Vienna chooses on Sunday. It is the (provisional) end of the Punch Donut Coalition. The two club protectors Josef Taucher (Spö) and Selma Arapović (Neos) make the balance. What went well? Which department is the biggest problem child? And what balance do the opposition parties draw?
One party has been ruling for decades, the other has stepped to reconsider politics. What started four and a half years ago as a working group now ends as a civilian alliance with a learning effect. Spö club chairman Josef Taucher and Neos Club chairman Selma Arapović present a successful balance at the end of the shoulder-very-on-paper. But behind the figures there are also construction sites that are not that easy to smile away.
Most processed projects
“97 percent of our projects are implemented or underway,” Taucher emphasizes several times. Arapović proudly adds: “We have lived a transparency from the start. The government monitor was our promise to the citizens that we let our fingers look at our fingers.” 800 projects were at the start of the coalition – in the middle of Pandemie, as a mask obligation and uncertainty determined daily political life. And one more thing: “In the beginning it was a pure work coalition, we strangled ideologically,” divers opened openly.
Nowadays the coalition refers to transparency, pragmatism and efficiency. In fact, central initiatives were launched: from the Youth Work Foundation to care of offensives to school health services (“school nurses”) and the enormous expansion of photovoltaic systems.
Learning politics – from the opponent to a partner
But the political reality is not an annual report. While the coalition of successes in education, health and the labor market speaks, these fields are considered a Viennese problem area in public perception. Record unemployment among young people, acute education crisis, long-term care and medical shortage- the discrepancy between done work and public perception remains the wound of this balance.
Arapović points out that many measures take time to develop their full effect. “We have trained 5,000 nurses, 16,000 others are in the pipeline,” said Taucher. Both see the focus on the orientation of the solution as a strength of the coalition: “We are concerned with problems.”
Side against green ex-partners
The fact that regular meetings of the coalition of all people of all are almost banal. “At first I thought it just takes time,” admits divers. “But this weekly coordination created trust. We learned each other in this way to trust each other.” Arapović describes the change: “We Neos have grown up because of this legislative period. We have learned what responsibility really means.”
Divers also admit that the Spö has taken over modern structures “because the Neos asked for it”. That was not possible among the Greens. What had previously ended in a dispute with the greens became a matter of efficiency with the Neos. “With the NEOs we prefer to reach 92 percent than to exist with the greens up to 100 percent and ultimately nothing to implement,” says Taucher with a wipe to ex-partners.
When was the mood at the low point?
Low points? “It didn’t exist,” both club protectors insure almost too fast.
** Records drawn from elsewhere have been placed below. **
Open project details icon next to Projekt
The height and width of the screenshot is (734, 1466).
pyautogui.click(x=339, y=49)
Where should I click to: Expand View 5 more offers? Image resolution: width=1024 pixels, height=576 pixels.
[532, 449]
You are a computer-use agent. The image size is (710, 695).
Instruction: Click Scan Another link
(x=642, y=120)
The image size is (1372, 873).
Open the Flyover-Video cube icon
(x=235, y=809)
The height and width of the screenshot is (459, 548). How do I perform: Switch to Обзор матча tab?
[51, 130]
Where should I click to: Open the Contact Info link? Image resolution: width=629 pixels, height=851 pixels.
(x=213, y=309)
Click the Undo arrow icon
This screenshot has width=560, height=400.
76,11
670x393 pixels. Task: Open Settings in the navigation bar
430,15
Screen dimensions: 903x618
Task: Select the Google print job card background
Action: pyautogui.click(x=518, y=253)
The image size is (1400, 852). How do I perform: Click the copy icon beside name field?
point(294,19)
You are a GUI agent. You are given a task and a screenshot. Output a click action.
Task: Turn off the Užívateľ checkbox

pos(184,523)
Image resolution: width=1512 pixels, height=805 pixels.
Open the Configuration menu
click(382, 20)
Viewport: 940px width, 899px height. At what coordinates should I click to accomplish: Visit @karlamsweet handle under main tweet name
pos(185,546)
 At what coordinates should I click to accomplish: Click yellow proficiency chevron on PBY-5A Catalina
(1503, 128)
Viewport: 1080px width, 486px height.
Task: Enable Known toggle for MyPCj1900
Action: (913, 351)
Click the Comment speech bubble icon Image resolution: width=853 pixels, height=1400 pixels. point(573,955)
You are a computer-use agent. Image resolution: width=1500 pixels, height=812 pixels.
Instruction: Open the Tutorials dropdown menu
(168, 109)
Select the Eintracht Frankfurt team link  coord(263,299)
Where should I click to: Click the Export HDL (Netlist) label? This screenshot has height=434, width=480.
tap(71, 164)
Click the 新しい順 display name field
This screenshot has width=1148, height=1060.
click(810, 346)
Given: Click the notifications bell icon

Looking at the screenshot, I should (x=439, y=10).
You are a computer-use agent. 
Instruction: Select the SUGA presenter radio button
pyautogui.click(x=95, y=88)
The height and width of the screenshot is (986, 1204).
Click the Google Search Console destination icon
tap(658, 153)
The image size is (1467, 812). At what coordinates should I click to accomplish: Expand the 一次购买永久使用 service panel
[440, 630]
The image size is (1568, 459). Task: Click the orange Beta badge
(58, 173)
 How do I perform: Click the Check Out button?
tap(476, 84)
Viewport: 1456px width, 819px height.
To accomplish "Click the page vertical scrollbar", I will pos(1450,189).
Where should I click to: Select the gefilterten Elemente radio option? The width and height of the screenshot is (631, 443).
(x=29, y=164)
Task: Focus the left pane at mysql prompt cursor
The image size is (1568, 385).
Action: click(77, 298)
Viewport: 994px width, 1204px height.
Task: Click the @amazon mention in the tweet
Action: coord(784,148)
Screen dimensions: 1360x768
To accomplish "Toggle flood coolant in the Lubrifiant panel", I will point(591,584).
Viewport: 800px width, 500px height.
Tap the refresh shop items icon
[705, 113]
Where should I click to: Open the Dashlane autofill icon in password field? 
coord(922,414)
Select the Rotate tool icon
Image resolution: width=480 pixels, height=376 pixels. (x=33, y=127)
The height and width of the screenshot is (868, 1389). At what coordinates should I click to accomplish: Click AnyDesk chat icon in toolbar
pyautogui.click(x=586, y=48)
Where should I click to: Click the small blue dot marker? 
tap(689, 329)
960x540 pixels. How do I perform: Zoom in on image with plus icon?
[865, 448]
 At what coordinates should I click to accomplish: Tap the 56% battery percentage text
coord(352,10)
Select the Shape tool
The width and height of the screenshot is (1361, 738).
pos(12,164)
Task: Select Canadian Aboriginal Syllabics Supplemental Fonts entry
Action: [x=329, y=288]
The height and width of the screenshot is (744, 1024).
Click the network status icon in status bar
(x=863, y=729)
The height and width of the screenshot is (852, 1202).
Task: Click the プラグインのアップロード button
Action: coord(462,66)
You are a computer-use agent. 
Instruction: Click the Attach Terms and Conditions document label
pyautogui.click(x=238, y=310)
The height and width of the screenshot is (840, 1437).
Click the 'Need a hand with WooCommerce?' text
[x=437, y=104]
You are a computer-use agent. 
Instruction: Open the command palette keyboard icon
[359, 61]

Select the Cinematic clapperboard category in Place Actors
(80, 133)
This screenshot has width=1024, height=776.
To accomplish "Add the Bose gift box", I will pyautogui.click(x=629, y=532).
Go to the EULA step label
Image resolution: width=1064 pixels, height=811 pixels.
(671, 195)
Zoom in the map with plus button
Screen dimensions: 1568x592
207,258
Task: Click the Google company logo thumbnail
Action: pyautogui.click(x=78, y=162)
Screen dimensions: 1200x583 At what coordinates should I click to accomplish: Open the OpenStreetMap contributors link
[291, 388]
Even the coalition committee, otherwise the escalation committee, “only served to eat together”. Critical topics such as the UNESCO World Heritage site or the Viennese energy discussion have always been actually resolved.
Look ahead – reserved with some
There are no official plans for a new edition of the coalition. “We must be strong enough for a coalition of two to get on,” says Taucher. Collaboration with the FPö excludes both categorically. Arapović emphasizes: “We believe that we can continue to make a fair contribution.”
However, unsolved problems also wait in the future: a health sector at the limit, integration and educational subjects that have long been chronic, as well as financial challenges. “The social area is the backbone of the city. When it wobbles, Wiggles Vienna,” warns Taucher.
Dominik Nepp: “An unfair system has settled”
This is what FPö Boss Dominik Nepp up to five years of Spö-Neos: “An unfair system has established itself in Wienna in Vienna. Ludwig has given away 700 million euros in minimal security of non-E-Estres per year that do not want to work and not in the district release of district prizes.
Judith Pühringer: “Vienna is like an auto patient, Lowly Air goes out”
Green boss Judith Pühringer: “The city council was a lot, but rarely brave. Courage for visions and future -oriented ideas were missing. Where are the projects that have noticeably made life in Vienna?
Karl Mahrer: “Balance, especially in areas of the Neos, devastating”
This is what ÖVP boss Karl Mahrer says: “The government’s balance is mainly devastating in the areas of the Neos: the children are cut in the education sector. If half of the first classes do not understand the teacher at the start of the school, Neo’s has no more than the required youth.
Source: Krone

I am Ida Scott, a journalist and content author with a passion for uncovering the truth. I have been writing professionally for Today Times Live since 2020 and specialize in political news. My career began when I was just 17; I had already developed a knack for research and an eye for detail which made me stand out from my peers.